Me habían limpiado las huellas y dejado flamante. Yo era el rompecabezas armado, no, el cuadro original, completo, antes de pasar por la serradora: nunca rota, nunca en pedazos. Me habían borrado las marcas de las piezas, la constelación de heridas y recuerdos que consultaba cuando necesitaba saber cómo, por qué y todo eso. Todo eso, lo que me había llevado tanto tiempo armar: el contorno básico que me contendría en lo que ponía en orden lo de adentro, las piezas que había forzado a encajar hasta casi romperlas, la sección que era toda negra y cuyos fragmentos parecían tan iguales y eran tan diferentes en el fondo y en la forma y que me había frustrado al grado de querer rendirme. Me quedaba una estatua quizá linda de ver, quizá suave de acariciar, una hoja blanca sin nada que contar, y desperté sudando.

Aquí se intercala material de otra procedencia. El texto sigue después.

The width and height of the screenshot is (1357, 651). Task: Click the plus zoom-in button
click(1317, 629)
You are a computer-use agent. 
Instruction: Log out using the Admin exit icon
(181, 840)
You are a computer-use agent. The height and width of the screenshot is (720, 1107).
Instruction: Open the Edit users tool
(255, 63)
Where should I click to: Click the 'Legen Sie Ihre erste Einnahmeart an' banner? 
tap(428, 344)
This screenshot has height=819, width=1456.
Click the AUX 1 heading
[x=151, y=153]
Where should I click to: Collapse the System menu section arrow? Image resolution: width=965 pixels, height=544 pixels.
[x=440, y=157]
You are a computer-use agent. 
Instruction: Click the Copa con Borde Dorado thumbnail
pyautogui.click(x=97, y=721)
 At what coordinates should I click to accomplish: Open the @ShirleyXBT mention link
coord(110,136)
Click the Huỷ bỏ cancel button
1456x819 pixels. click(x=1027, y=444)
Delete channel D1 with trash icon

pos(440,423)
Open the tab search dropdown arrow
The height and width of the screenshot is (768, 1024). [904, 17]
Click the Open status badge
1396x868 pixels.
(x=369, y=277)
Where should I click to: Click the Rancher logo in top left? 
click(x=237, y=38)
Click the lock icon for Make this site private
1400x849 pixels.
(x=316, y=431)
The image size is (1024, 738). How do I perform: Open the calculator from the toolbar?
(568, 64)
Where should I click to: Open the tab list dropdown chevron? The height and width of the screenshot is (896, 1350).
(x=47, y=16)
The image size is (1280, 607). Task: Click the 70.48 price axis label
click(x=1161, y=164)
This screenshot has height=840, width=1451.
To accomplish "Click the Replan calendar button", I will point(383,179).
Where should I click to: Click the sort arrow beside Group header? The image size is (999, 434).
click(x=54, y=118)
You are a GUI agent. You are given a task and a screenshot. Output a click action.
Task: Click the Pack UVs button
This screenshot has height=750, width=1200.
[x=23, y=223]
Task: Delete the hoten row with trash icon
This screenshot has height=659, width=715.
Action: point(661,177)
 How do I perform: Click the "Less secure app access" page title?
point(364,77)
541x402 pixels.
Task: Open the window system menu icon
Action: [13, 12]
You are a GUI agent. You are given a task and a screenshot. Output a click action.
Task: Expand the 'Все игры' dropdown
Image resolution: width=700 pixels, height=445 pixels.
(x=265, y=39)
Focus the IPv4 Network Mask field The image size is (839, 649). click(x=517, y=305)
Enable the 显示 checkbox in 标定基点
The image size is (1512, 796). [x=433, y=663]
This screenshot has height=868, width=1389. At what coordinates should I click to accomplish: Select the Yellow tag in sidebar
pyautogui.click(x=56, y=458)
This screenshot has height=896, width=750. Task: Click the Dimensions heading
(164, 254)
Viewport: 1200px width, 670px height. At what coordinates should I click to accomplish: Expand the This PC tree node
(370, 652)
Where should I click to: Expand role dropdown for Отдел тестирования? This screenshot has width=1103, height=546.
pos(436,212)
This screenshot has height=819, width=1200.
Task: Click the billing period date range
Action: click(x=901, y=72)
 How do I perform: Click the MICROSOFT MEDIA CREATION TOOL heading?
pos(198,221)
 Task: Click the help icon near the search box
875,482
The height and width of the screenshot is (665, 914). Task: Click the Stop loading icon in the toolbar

Hay muchas historias en las que los protagonistas tienen la oportunidad de volver atrás y corregir los (supuestos) errores que los llevaron al lugar (supuestamente) equivocado en que se encuentran: aquello me aterrorizaría. Aquello sería perder el mapa y encontrarme en un laberinto en el que me llueven piezas de rompecabezas desconocidos. Si a mí me ofrecieran la “oportunidad”, la pesadilla sería de otra índole: sabiendo que lo que quiero es llegar exactamente al mismo lugar del que fui arrancada, al lugar en que al fin soy yo, tendría que cursar de nuevo las décadas y recometer uno a uno todos los errores. Fallar en las ecuaciones para hacerme del amigo que me las explicaría y que se quedaría conmigo por siempre, dejarme traicionar por mi mejor amiga para encontrar mis primeras letras, abrir la boca para ese primer beso memorable por nauseabundo y correcto por inocente, la carrera incorrecta, los amigos equivocados, el fleco ochentero ciertamente equivocado, el alcohol adulterado, el chamoy provocador de gastritis que necesito cultivar para tener y seguir siendo, porque ¿y si esa es la corrección que me haría ser, tener, estar no aquí, no yo, no a él, a lo que amo y me ama, me es y le soy después de tanto esfuerzo, de tantos destrozos y de tantos placeres?
No: déjenme las heridas, déjenme haber perdido lo que perdí y amado lo que amé si me queda luego el mapa que si me pierdo me traerá de vuelta aquí, a mi alma de rompecabezas marcado, entintado, arrugado, conocido y reconocido, destrozado y vuelto a armar, pero mío, mío, mío.